In drei Episoden schickt Jim Jarmusch Figuren nach oder durch Memphis, Illinois. Zwei japanische Touristen, zwei junge Frauen und eine Gruppe von drei Polizeiflüchtigen kommt, ohne von der Anwesenheit der anderen zu wissen in einem kleinen Hotel unter, das in jedem Zimmer ein Bild der größten Berühmtheit der Stadt hängen hat: Elvis Presley.

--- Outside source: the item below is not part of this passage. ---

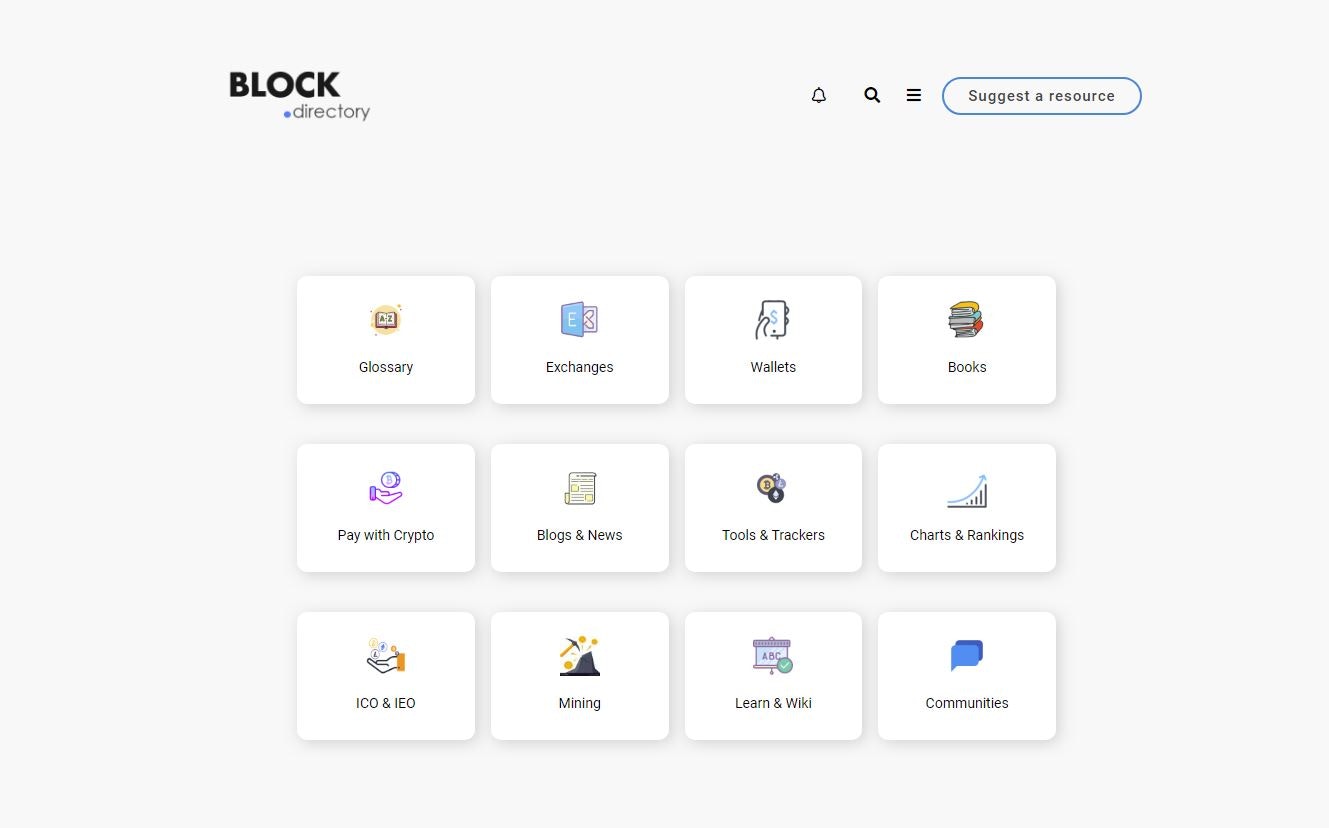Select the Pay with Crypto icon
The width and height of the screenshot is (1329, 828).
tap(386, 487)
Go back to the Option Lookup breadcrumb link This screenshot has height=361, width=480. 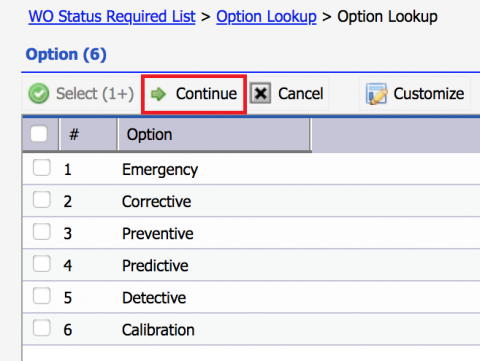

"Mystery Train" ist ein Hit von eben jenem King of Rock'n'Roll gewesen. Doch mit dem Zug ins Ungewisse kommt lediglich das Touristenpärchen aus Japan in Memphis an. Die beiden sind nicht nur im Herzen, sondern auch äußerlich große Fans dieser wichtigen Epoche der US-Musik. Und das Beste: Bei Jim Jarmusch sprechen Japaner Japanisch. Erstaunlich bei einem Film, der aus einem Land kommt, das für Russen-Rollen für gewöhnlich deutsche Schauspieler castet, die kein Wort Russisch und kein Zeichen Kyrillisch können.
Aber es handelt sich ja auch nicht um einen x-beliebigen Regisseur der Traumfabrik, sondern um einen echten Autoren und eigenwilligen Film-Künstler, der sich für "Mystery Train" verantwortlich zeichnet. Und Jarmusch drückt dem Film seinen Stempel so fest wie selten auf und schaltet wie für ihn üblich in den ersten Gang und zeigt keinerlei Verlangen, jemals zu beschleunigen. Jarmuscheske Melancholie eben.
Diese programmmäßige Langsamkeit lebt von ihren lebensnahen, aber durchgeknallten Figuren. Und das funktioniert gut, wenn auch die mittlere Episode im Vergleich mit den anderen beiden nicht ganz mithalten kann. Die Geschichte der beiden Frauen lebt zu sehr von der finalen Elvis-Erscheinung und ist vorher ein wenig flach.
Ein großes Problem dieses Autoren-Films sind aber die Brüche zwischen den einzelnen Geschichten. Die sind grob und hart und können auch mit den dürftig eingestreuten inhaltlichen Überschneidungen nicht ausreichend gekittet werden. Es fehlt etwas, die Geschichten wirken nicht zu Ende erzählt. Die Episoden laufen oftmals zu sehr nebeneinander her.
"Mystery Train" kann seinen Macher nicht verleugnen, der Film ist purer Jim Jarmusch in seiner Reinform. Leider gibt es aber anstatt einer großen Geschichte nur drei kleine mit einem zu schwachen übergeordneten Thema. Wenn es nicht um Elvis geht, dann wird das Oberthema Memphis teilweise zu oberflächlich behandelt.